Systemic features associated with SAH include hypertension, hypoxia and acute electrocardiographic (ECG) changes that may mimic acute myocardial infarction.
Neurogenic pulmonary oedema is more common in obtunded SAH patients.
A small proportion of patients present in cardiac arrest. Resuscitation attempts are vital, as half of the survivors regain independent function.
Patients are categorized into clinical grades from I to V, according to their conscious state and neurological deficit. Two grading schemes, that of Hunt and Hess and that of the World Federation of Neurosurgeons, which is preferred, are depicted in Table 8.3.1 . The higher the score, the worse the prognosis.

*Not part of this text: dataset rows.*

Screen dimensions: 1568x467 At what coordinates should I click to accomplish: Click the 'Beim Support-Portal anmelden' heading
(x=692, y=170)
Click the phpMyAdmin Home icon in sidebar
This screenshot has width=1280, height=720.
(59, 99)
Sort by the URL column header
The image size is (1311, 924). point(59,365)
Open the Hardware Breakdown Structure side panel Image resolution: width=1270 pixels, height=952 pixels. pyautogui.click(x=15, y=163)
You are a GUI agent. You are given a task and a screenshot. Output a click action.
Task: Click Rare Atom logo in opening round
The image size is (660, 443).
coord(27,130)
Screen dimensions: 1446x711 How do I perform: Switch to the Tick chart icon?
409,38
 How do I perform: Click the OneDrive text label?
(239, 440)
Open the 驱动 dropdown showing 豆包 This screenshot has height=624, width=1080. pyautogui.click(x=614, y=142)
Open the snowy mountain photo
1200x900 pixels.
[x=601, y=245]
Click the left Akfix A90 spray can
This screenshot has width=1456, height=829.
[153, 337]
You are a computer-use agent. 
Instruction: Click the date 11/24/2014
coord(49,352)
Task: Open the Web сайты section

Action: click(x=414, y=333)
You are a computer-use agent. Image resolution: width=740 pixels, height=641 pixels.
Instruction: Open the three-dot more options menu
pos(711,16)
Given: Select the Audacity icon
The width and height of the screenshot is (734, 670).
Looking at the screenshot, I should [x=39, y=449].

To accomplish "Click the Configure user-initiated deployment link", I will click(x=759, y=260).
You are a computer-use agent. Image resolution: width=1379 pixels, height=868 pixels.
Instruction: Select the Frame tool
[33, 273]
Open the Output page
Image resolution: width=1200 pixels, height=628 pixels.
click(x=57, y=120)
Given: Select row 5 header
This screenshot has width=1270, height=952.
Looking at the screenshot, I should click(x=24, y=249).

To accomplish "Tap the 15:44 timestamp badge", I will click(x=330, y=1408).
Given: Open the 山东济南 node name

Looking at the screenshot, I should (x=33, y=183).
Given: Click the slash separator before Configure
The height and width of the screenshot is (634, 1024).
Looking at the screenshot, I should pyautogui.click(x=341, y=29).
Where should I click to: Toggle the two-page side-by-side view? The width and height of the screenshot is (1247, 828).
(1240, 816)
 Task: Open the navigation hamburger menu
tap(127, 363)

Grading scheme of WFNS | |||
---|---|---|---|
Grade | Grading scheme of Hunt and Hess | GCS | Motor deficit |
1 | No symptoms or minimal headache, slight nuchal rigidity | 15 | No |
2 | Moderate to severe headache, no neurological deficit other than cranial nerve palsy | 13–14 | No |
3 | Drowsy, confused, mild focal deficit | 13–14 | Yes |
4 | Stupor, moderate to severe hemiparesis, vegetative posturing | 7–12 | Yes or no |
5 | Deep coma, decerebration, moribund | 3–6 | Yes or no |
Important differential diagnoses include benign thunderclap headache (40%), migraine, cluster headache, headache associated with sexual exertion, vascular headaches of stroke, intracranial haemorrhage, venous thrombosis and arterial dissection, meningitis, encephalitis, acute hydrocephalus, intracranial tumour and intracranial hypotension.